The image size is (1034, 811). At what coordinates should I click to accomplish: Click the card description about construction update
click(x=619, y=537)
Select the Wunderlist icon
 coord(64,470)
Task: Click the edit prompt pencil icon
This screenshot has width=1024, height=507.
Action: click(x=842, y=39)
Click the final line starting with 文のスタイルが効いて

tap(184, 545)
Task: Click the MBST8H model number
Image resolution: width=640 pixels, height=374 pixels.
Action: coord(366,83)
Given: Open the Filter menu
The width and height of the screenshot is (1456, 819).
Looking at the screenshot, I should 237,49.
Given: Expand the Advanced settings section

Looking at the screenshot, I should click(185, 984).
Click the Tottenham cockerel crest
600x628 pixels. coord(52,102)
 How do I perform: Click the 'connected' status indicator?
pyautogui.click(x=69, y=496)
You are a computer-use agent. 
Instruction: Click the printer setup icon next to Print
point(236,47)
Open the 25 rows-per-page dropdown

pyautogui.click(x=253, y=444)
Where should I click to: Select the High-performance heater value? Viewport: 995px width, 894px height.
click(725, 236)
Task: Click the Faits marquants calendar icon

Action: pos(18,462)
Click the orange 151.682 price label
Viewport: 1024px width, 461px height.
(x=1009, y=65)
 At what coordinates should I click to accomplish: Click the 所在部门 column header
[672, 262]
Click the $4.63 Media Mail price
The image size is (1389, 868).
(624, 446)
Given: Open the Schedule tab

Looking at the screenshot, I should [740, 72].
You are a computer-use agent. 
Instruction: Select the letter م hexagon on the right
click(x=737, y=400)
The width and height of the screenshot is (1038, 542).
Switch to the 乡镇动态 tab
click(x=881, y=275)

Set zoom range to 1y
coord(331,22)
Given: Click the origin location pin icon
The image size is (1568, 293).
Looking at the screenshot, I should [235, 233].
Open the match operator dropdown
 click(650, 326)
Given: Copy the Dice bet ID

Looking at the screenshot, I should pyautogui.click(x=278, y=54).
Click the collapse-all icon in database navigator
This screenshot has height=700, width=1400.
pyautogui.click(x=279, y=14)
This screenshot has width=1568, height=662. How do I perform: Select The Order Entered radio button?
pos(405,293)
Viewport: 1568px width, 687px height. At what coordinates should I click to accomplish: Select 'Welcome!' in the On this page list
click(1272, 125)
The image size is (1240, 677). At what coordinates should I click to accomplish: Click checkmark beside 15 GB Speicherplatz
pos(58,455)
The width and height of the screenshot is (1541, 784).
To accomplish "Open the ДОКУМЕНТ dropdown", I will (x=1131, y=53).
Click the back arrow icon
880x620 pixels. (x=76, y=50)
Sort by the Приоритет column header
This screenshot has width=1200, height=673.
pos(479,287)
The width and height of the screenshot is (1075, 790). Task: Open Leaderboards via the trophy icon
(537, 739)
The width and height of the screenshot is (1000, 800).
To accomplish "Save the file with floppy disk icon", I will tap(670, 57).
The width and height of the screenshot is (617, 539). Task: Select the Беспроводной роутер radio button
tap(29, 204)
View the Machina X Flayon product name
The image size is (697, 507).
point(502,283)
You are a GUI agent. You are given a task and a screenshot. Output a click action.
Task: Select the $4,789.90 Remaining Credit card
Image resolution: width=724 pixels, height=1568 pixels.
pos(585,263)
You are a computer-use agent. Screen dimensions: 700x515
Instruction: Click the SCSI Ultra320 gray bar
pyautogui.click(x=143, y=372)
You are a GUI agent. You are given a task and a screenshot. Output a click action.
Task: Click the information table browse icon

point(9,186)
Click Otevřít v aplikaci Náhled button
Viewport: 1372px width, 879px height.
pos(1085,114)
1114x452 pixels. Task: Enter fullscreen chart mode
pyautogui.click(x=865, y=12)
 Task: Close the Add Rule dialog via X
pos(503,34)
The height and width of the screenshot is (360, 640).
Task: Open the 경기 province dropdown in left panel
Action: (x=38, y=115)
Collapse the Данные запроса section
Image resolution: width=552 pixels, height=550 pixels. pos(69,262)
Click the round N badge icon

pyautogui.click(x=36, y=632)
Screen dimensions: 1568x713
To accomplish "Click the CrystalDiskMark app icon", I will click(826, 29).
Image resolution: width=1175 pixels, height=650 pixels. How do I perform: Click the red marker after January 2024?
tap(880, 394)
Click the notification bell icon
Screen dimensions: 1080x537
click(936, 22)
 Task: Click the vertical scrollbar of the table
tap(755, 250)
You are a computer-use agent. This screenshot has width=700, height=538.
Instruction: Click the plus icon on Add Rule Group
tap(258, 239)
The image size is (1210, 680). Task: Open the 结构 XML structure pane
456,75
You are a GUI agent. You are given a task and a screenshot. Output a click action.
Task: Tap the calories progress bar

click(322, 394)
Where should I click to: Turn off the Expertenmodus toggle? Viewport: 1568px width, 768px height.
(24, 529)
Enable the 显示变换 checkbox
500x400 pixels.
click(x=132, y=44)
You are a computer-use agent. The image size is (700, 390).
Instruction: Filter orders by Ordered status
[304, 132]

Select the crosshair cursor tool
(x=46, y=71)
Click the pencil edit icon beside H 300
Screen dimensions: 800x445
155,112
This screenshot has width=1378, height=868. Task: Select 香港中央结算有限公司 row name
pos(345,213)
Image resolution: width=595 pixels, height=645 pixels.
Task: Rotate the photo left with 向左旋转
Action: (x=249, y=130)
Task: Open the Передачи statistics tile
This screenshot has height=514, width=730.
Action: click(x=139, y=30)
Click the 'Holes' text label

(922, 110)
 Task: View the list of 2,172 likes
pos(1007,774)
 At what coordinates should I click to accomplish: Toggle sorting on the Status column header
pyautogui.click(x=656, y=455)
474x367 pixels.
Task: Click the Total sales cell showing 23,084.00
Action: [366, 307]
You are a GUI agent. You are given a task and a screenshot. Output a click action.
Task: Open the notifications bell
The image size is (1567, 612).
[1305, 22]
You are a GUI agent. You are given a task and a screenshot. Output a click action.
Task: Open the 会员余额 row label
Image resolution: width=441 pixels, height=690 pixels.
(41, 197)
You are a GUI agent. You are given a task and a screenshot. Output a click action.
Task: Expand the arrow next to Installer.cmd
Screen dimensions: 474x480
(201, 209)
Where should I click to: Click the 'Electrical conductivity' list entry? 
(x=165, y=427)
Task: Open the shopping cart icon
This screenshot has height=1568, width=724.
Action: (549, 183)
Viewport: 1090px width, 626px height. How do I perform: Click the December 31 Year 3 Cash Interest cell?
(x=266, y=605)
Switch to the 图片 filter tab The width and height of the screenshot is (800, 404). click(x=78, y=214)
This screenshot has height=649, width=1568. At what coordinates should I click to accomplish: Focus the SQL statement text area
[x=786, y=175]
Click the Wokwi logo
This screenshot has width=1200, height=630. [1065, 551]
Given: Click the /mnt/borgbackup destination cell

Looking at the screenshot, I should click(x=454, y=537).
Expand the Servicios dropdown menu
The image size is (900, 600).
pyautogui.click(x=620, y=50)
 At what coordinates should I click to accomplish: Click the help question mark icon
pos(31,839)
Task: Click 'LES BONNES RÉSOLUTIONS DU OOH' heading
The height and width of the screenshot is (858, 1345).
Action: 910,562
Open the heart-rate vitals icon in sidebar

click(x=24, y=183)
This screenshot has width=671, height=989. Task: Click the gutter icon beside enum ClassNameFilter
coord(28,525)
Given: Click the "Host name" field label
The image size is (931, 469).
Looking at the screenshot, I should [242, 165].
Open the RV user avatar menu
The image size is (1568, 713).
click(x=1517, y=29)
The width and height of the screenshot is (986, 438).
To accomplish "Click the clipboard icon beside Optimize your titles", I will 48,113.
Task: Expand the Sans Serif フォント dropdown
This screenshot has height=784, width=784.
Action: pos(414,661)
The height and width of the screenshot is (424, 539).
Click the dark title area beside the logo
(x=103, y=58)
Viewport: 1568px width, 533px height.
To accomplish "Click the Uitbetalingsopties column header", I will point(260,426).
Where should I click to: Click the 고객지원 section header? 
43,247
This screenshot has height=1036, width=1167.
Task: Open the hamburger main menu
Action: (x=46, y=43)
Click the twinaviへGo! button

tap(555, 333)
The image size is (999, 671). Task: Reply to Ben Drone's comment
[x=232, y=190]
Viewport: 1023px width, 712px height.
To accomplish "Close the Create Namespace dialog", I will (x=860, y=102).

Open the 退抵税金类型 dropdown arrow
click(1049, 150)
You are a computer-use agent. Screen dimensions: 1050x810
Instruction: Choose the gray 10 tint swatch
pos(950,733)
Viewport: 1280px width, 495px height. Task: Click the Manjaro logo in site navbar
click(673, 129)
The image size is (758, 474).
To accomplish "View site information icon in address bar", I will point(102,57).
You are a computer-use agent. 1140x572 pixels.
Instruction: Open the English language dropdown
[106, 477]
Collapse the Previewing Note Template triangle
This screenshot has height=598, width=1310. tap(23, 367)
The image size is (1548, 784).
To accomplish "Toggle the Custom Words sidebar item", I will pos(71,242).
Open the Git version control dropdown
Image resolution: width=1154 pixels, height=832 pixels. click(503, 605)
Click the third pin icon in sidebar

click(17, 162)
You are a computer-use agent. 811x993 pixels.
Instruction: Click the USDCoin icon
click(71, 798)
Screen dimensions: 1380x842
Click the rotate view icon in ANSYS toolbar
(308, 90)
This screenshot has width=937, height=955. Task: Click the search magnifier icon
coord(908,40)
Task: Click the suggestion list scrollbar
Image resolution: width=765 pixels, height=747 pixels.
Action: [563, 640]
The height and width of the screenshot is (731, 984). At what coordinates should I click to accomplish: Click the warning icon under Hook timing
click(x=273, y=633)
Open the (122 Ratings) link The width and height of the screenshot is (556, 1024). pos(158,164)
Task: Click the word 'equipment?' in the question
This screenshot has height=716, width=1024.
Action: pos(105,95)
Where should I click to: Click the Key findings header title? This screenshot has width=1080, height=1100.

+++

Exercise: In the entries above, please find the line with "Task: Select the $4,789.90" and the line with "Screen dimensions: 1568x713", then write out exactly those two lines and every line between them, and nothing more.

Output of the exercise:
Task: Select the $4,789.90 Remaining Credit card
Image resolution: width=724 pixels, height=1568 pixels.
pos(585,263)
You are a computer-use agent. Screen dimensions: 700x515
Instruction: Click the SCSI Ultra320 gray bar
pyautogui.click(x=143, y=372)
You are a GUI agent. You are given a task and a screenshot. Output a click action.
Task: Click the information table browse icon

point(9,186)
Click Otevřít v aplikaci Náhled button
Viewport: 1372px width, 879px height.
pos(1085,114)
1114x452 pixels. Task: Enter fullscreen chart mode
pyautogui.click(x=865, y=12)
 Task: Close the Add Rule dialog via X
pos(503,34)
The height and width of the screenshot is (360, 640).
Task: Open the 경기 province dropdown in left panel
Action: (x=38, y=115)
Collapse the Данные запроса section
Image resolution: width=552 pixels, height=550 pixels. pos(69,262)
Click the round N badge icon

pyautogui.click(x=36, y=632)
Screen dimensions: 1568x713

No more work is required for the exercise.